Tuesday, August 24, 2010

Unwanted Rescue

As mentioned in a previous entry, I've been doing a lot of sea swimming.

And having kept it up all summer, I'm now what is referred to as a 'strong swimmer.' I was out on one of my regular routes the other day, out to the buoy at the mouth of Ballyholme Bay, over to the edge of the reef at Ballmacormick Point and back to shore,
in triangular fashion.

The whole journey is about a kilometre and a bit and takes me about an hour.

As I was nearing the beach on my return, I could see a big orange speedboat heading straight for me from the west, out of the corner of my eye. I thought it might be one of the rib-boats the yacht club uses to lay its buoys, but my worst fears were confirmed as it closed on me.

It was filled with around a dozen serious-faced folks in yellow helmets and fluorescent life jackets. They were obviously bent on intercepting me.

Some bastid fool had called the Coastguard.

They came to a halt about ten foot away and bobbed in the water. The one at the prow took off her helmet and yelled "Are you alright?"

By this stage, I was nearly back at shore and swimming in about three feet of water. So I stood stock upright on my hind legs from the waves and answered,

"Yeah, I'm alright."

"It's just someone rang us about you, they said they lost sight of you in the water."

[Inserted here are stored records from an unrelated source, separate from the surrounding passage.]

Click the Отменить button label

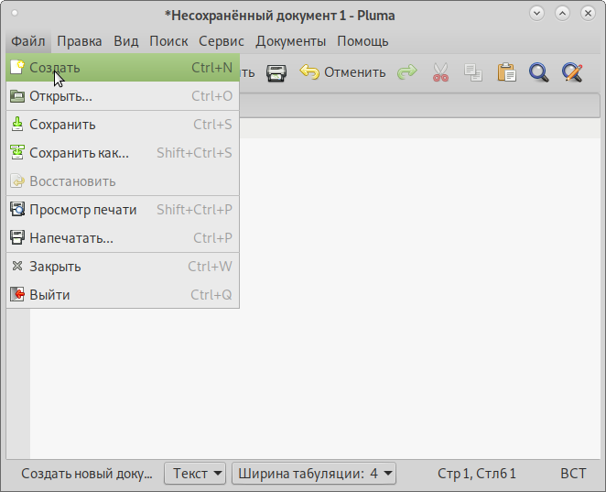click(x=354, y=72)
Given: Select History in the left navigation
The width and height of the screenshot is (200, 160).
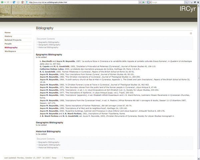Looking at the screenshot, I should pos(8,36).
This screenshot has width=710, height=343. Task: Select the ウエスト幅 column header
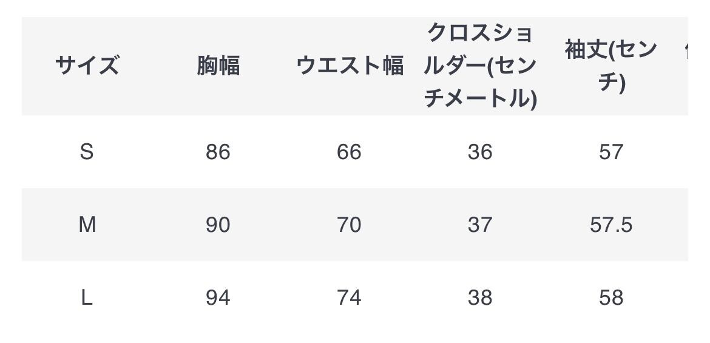[350, 65]
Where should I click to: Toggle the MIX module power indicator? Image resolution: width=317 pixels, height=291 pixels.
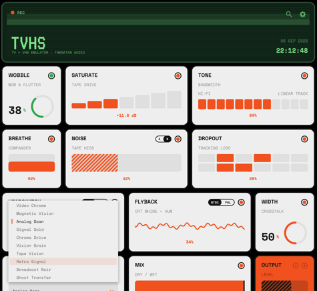point(241,266)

"I'm not in any trouble," I replied.

I think that was obvious.

I apologised profusely for wasting their time and putting them to this bother.

'Oh no no no,' she assured me. 'Better to be safe than sorry.'

Then the lifeguards sat in the boat with the engine idling.

I stood in the water.

For some little time.

To break the awkwardness, I said my goodbyes and swam back to shore.

They turned their craft around and sped off in the direction of Bangor.

At the beach, two more coastguards were waiting for me. They were middle aged, portly fellows who didn't look like they'd be much use at striding into the surf and plucking drownees to safety.

Once again, I was very apologetic, and once again they said no harm done, better safe than sorry, blah blah blah.

One produced a notepad and took my name, address and phone number. In retrospect, I should have told him to eff away off, but I meekly volunteered this information. Fool that I am.

Then they gave me their number. They told me to ring them EVERY TIME I go in and out of the water.

'Every time?' I queried.

'Yes.'

Every beach?'

'Yes. Just to be on the safe side,' they said.

Well, I took the number and lost it. I'm not ringing them every time I go in and out of the water! It's still a free country, innit? We may as well chisel caves out of the White Cliffs of Dover and let the Talibans camp there like bearded puffins.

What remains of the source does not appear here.